Leniart, która w czasach rządów PiS była wojewodą, we wtorek na konferencji prasowej poinformowała, że złożyła taką interpelację, w której pytała obecną wojewodę m.in. o to, kiedy otwarte zostanie nowe przejście graniczne z Ukrainą. Według posłanki PiS, zgodnie z założeniami powinno być otwarte po I kwartale br.
Kubas-Hul na środowej konferencji przypomniała, że jest wojewodą od 5 miesięcy i to jej poprzedniczka podpisała umowę z wykonawcą przejścia i datę odbioru wyznaczyła na 11 marca br. „Dlatego przejście nie mogło być otwarte w I kwartale br. Z wielkim zdziwieniem odkryłam również, że nie został rozpisany przetarg na wyposażenie przejście. Nie przygotowano również żadnej dokumentacji przetargowej. Nie był wyłoniony także wykonawca drogi dojazdowej do przejścia” – mówiła Kubas-Hul.

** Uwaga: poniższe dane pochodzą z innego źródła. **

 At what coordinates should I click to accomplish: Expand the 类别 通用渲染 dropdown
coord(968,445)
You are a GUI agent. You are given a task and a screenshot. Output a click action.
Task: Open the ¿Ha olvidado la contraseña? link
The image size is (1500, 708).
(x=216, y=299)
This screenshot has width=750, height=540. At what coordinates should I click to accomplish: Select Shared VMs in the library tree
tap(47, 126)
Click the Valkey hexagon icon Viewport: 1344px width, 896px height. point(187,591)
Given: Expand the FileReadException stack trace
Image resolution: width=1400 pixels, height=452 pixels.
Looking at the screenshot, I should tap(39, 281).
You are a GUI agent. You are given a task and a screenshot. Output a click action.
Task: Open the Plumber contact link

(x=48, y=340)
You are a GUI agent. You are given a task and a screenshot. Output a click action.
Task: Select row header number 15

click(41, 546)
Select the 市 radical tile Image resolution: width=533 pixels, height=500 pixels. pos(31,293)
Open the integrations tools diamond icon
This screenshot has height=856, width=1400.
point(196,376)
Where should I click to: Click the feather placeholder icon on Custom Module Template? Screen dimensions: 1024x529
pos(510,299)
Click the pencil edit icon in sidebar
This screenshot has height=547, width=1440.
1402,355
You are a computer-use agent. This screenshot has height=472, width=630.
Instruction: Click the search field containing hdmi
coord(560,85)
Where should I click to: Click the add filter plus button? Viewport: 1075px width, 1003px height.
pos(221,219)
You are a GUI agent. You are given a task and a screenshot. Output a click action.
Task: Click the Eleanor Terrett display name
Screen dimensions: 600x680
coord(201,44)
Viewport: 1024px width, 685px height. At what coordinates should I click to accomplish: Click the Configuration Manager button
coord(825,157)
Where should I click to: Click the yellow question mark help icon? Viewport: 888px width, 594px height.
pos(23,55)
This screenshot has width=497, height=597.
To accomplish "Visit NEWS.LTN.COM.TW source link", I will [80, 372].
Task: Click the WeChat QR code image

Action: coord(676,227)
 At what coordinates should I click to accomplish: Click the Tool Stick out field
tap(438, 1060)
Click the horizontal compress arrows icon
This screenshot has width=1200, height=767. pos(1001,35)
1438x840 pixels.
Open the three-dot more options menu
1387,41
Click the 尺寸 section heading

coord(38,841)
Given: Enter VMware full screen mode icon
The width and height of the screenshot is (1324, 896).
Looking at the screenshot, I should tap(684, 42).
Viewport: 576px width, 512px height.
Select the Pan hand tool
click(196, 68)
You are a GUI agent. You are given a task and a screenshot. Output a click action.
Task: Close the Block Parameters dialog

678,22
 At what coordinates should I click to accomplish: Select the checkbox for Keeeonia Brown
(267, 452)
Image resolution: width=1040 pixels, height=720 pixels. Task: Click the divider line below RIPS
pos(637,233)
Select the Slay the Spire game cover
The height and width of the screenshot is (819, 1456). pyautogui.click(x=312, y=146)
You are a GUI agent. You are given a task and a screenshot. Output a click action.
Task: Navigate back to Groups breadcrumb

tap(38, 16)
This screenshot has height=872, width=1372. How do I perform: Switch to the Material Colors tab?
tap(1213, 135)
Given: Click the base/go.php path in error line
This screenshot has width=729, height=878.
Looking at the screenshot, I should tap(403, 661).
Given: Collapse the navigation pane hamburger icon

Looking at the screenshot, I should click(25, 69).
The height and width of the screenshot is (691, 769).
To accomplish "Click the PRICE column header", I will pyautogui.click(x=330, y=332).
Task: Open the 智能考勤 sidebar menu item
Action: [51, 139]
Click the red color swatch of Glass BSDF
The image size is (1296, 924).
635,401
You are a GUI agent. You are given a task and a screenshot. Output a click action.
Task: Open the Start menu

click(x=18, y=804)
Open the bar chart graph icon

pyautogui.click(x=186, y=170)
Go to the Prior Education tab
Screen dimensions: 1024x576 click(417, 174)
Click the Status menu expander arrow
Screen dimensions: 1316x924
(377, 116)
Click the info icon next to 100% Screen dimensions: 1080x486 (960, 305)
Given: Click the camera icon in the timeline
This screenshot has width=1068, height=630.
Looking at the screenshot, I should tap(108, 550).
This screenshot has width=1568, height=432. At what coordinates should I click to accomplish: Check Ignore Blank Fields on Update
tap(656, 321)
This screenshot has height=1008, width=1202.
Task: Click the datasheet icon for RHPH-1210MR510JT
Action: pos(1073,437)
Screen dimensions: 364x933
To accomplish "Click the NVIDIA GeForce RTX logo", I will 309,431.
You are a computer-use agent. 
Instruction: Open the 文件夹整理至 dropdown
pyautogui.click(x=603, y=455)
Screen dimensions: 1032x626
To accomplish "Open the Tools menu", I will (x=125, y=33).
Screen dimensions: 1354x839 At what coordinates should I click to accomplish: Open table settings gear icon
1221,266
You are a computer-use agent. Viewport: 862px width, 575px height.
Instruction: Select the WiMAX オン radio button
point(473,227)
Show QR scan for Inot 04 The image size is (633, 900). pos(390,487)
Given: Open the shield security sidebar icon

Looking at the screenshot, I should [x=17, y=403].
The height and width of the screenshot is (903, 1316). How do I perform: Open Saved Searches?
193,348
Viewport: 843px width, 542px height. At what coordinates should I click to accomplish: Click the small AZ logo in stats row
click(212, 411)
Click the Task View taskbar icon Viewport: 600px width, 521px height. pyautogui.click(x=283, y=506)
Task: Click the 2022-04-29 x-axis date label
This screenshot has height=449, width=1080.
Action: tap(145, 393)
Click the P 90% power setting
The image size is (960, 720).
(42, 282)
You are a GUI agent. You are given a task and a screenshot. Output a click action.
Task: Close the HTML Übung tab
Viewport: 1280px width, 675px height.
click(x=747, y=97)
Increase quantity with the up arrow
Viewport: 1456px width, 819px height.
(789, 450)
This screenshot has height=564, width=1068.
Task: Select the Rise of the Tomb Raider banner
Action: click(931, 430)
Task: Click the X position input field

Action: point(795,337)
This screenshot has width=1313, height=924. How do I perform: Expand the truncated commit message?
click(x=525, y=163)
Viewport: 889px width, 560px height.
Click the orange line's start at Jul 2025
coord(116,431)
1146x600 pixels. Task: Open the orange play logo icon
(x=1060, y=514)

Wojewoda zarzuciła posłance PiS, że w przygotowanym przez nią budżecie na obecny rok nie zostały zapisane żadne kwoty na funkcjonowanie przejście Malhowice-Niżankowice.
„Obejmując urząd, podjęłam szereg działań mających na celu jak najszybsze uruchomienie przejścia. Ogłosiłam m.in. kolejne postępowania przetargowe na zakup wyposażenia. Do tej pory było 10 takich postępowań m.in. na sprzęt potrzebny do kontroli granicznej czy meble biurowe” – powiedziała Kubas-Hul.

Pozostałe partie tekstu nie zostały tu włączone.